▸ Stored data:

= = = = = = =

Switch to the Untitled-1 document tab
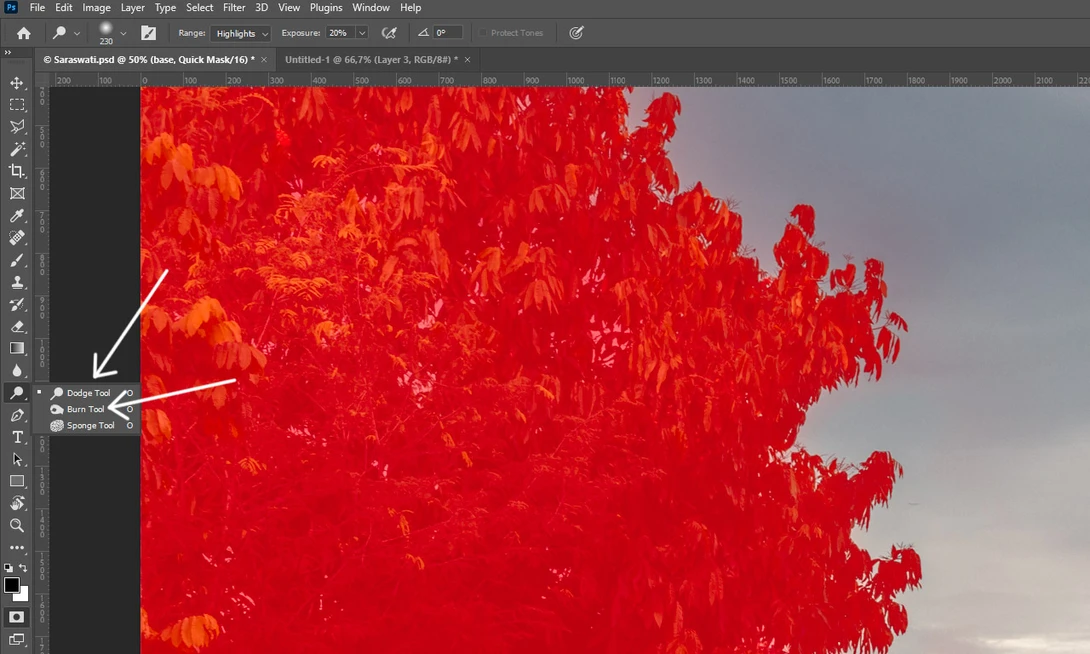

= = = = = = =

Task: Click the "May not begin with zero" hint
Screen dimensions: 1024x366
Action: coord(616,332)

= = = = = = =

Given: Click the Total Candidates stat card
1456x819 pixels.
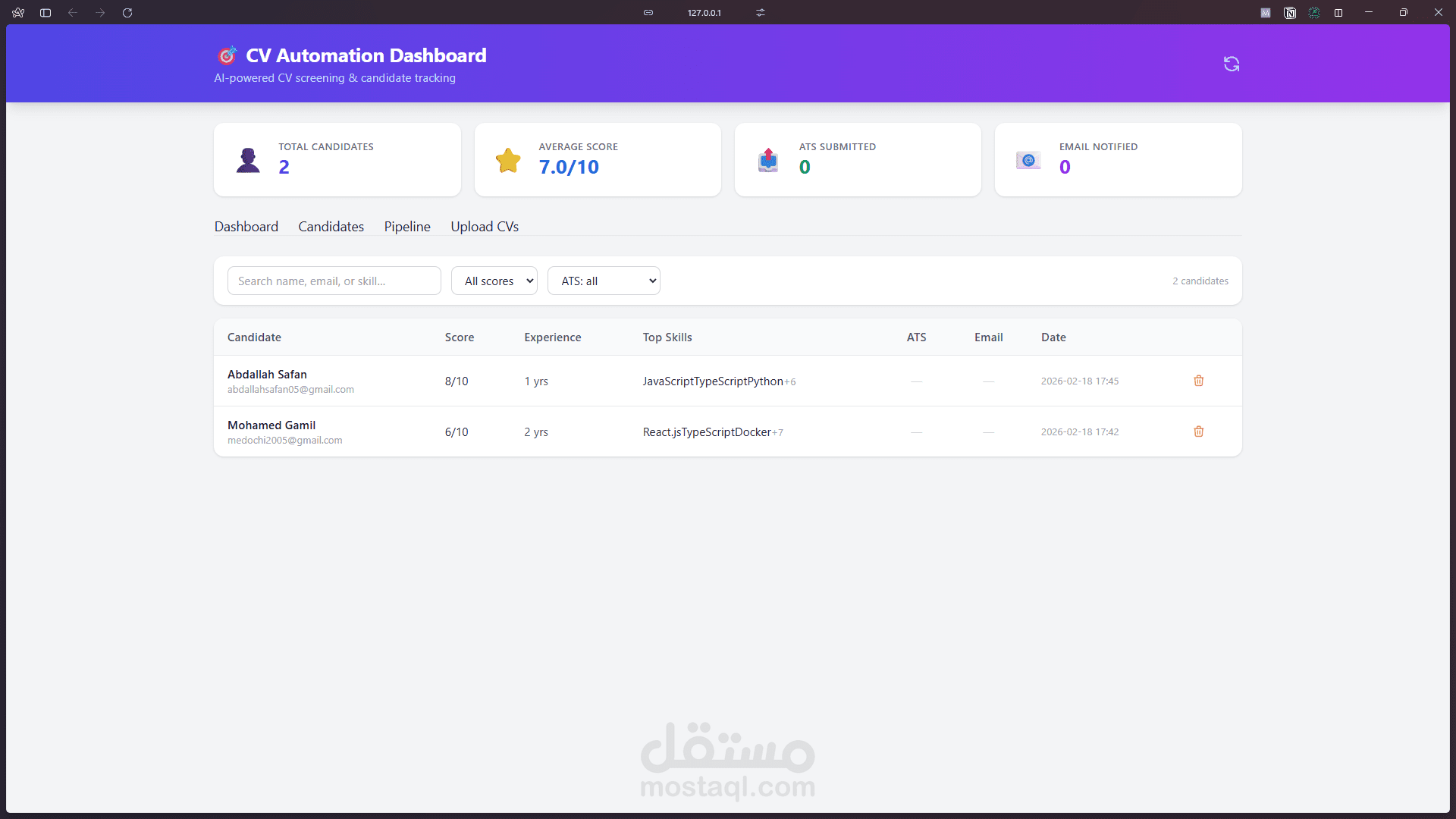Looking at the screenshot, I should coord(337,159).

= = = = = = =

Print the rows from the line containing "Given: Click the Total Candidates stat card" through the line containing "Looking at the", including both of those lines, and leave the pictures out.

▸ Written response:
Given: Click the Total Candidates stat card
1456x819 pixels.
Looking at the screenshot, I should coord(337,159).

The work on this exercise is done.